Proving scienter requires “a showing of either conscious intent to defraud or ‘a high degree of recklessness.‘” ACA Fin. Guar. Corp. v. Advest, Inc., 512 F.3d 46, 58 (1st Cir. 2008) (quoting Aldridge v. A.T. Cross Corp., 284 F.3d 72, 82 (1st Cir. 2002)). “Recklessness is ‘a highly unreasonable omission, involving not merely simple, or even inexcusable [] negligence, but an extreme departure from the standards of ordinary care, and which presents a danger of misleading buyers or sellers that is either known to the defendant or is so obvious the actor must have been aware of it.‘” Fife, 311 F.3d at 9-10 (alteration in original) (quoting Greebel v. FTP Software, Inc., 194 F.3d 185, 198 (1st Cir. 1999)). “As this court has observed, a defendant‘s publication of statements when that defendant ‘knew facts suggesting the statements were inaccurate or misleadingly incomplete is classic evidence of scienter.‘” SEC v. Johnston, 986 F.3d 63, 74 (1st Cir. 2021) (quoting Aldridge, 284 F.3d at 83).
As per our analysis of the misrepresentation and materiality requirements, Appellants’ omissions were not only material but an extreme departure from the standards of ordinary care.

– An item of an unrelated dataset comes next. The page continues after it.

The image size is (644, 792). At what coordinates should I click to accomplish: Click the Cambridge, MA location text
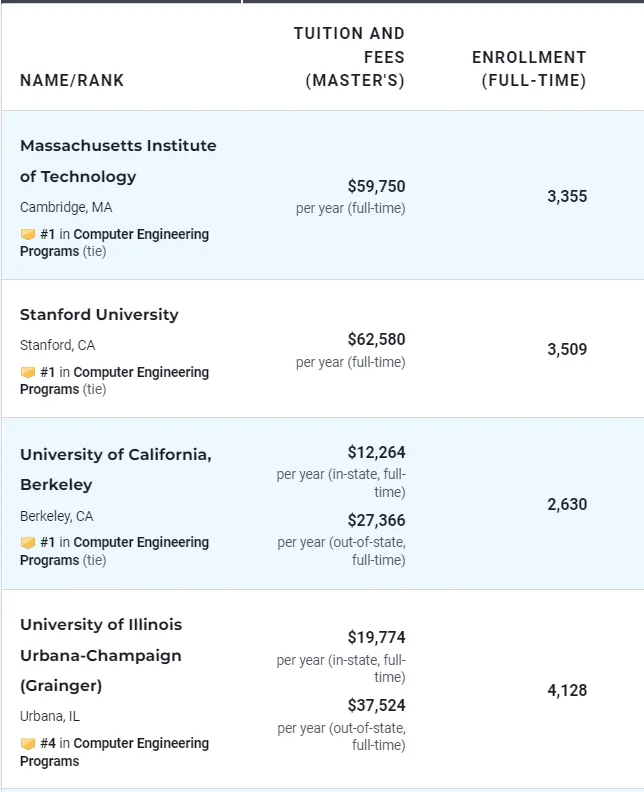66,208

Furthermore, as evidenced by OCIE‘s communications with NAI as well as Navellier‘s internal emails with NAI employees, the misrepresentations presented a danger of misleading current and prospective clients that was known to Appellants when they distributed the relevant statements. The record thus establishes that Appellants acted with a high degree of recklessness, thus acting with scienter.
b. Negligence
“[T]he negligence required by [section] 206(2) is a less demanding standard than scienter . . . .” SEC v. Cutter Fin. Grp., LLC, No. 23-cv-10589, 2023 WL 8653927, at *6 (D. Mass. Dec. 14, 2023). Here, the SEC has proved that Appellants were negligent “by failing to ‘employ reasonable care to avoid misleading [their] clients.‘” SEC v. Duncan, No. 3:19-cv-11735, 2021 WL 4197386, at *15 (D. Mass. Sept. 15, 2021) (quoting Cap. Gains, 375 U.S. at 194).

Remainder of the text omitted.